WORK ORDER » Could you return each line of the material that has "using" in it?

EXERCISE INPUT »
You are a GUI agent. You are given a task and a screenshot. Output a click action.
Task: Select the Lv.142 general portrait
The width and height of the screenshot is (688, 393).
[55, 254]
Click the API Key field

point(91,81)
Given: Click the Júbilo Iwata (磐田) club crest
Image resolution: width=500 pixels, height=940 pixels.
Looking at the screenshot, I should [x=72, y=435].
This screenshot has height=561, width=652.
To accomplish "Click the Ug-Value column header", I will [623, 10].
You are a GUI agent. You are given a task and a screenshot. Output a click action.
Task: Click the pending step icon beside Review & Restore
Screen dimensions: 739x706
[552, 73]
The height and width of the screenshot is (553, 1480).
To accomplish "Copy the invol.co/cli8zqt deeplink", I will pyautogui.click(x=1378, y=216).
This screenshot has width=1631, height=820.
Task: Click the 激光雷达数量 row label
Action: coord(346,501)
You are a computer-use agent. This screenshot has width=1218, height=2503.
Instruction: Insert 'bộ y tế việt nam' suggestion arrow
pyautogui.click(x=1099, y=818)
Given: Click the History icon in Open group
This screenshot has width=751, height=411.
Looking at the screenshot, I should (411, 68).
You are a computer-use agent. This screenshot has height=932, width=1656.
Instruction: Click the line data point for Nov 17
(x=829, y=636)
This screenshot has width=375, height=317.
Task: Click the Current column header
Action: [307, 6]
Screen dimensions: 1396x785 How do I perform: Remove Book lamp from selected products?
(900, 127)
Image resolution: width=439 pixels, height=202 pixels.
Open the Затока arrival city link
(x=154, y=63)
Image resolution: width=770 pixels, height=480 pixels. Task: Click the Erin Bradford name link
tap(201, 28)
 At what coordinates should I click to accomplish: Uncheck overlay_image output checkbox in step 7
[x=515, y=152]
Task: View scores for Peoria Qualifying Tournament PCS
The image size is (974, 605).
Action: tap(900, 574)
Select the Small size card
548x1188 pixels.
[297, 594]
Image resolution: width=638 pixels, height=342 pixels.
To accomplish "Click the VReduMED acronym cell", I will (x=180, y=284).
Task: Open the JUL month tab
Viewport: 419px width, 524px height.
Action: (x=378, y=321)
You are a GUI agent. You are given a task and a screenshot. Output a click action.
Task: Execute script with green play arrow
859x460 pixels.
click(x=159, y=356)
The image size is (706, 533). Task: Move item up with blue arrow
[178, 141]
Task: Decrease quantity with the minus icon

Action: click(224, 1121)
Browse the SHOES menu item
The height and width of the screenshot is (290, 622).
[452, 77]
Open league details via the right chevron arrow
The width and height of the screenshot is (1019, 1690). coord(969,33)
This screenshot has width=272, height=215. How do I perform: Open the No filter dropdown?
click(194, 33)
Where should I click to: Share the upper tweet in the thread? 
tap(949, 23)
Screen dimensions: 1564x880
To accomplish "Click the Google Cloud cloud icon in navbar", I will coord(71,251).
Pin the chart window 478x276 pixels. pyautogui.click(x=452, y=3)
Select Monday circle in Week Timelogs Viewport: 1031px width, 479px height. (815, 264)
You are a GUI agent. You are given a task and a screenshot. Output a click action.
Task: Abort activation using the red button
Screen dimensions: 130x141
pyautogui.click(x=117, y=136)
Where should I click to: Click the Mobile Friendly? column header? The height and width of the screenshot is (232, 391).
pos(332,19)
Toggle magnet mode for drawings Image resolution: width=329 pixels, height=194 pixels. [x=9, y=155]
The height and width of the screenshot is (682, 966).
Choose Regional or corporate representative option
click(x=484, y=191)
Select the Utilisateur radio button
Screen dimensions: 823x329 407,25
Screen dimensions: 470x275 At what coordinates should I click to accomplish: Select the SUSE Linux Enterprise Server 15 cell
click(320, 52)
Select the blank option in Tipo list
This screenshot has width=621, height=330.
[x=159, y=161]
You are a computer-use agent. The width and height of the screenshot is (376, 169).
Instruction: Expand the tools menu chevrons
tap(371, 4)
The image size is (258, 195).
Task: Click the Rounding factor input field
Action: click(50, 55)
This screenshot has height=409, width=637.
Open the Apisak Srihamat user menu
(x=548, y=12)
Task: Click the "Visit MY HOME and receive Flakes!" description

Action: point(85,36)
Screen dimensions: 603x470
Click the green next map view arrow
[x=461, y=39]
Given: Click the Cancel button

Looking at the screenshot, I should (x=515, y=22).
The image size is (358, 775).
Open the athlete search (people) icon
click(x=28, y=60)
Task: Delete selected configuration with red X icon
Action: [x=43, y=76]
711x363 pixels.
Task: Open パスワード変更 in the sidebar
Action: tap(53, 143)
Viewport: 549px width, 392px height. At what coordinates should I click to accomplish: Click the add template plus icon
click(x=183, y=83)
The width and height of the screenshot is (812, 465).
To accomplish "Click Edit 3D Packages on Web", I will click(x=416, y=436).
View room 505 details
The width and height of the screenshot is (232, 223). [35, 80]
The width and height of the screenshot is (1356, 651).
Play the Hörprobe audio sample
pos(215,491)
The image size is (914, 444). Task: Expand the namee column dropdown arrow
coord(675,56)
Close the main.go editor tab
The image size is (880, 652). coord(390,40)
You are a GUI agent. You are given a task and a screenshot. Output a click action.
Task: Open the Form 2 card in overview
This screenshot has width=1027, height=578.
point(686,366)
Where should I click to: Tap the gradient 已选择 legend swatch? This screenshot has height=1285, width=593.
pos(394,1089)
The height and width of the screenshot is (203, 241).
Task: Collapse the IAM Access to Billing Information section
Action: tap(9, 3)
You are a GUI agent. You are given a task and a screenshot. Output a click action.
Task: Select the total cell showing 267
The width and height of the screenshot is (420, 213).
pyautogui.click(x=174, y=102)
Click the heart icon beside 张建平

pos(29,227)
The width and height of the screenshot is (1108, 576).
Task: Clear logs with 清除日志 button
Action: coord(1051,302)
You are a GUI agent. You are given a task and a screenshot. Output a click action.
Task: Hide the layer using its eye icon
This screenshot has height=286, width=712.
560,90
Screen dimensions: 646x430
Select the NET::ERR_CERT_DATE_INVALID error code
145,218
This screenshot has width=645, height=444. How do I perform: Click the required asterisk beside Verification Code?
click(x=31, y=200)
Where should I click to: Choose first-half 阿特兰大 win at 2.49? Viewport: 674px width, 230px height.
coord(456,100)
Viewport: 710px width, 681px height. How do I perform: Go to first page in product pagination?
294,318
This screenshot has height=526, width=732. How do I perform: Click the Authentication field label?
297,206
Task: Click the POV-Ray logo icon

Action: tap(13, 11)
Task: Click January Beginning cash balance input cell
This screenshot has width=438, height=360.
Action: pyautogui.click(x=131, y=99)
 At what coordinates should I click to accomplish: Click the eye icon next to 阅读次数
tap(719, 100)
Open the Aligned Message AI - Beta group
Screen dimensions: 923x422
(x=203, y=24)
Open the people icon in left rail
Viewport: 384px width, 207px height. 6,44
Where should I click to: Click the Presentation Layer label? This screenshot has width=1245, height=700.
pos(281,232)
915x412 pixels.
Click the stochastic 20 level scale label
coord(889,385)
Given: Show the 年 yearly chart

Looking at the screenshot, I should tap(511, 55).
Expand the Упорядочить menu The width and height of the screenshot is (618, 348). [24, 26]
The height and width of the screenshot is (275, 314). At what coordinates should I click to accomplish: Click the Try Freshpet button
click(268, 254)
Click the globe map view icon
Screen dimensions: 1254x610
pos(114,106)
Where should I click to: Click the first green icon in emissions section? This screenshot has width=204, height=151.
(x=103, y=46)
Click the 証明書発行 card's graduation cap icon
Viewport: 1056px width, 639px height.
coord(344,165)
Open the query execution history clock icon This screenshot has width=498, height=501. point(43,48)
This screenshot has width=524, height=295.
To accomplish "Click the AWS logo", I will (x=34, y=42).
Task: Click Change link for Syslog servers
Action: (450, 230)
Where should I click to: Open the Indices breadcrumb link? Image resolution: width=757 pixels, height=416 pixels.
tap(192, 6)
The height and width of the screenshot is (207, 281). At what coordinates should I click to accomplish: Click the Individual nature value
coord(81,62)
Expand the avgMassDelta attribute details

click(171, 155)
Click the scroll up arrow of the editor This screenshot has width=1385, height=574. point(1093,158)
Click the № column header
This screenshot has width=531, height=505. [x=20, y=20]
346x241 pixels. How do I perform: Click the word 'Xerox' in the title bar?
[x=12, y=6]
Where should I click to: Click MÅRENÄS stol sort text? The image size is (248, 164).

SOLUTION TO THE PROBLEM »
Task: Abort activation using the red button
Task: Hide the layer using its eye icon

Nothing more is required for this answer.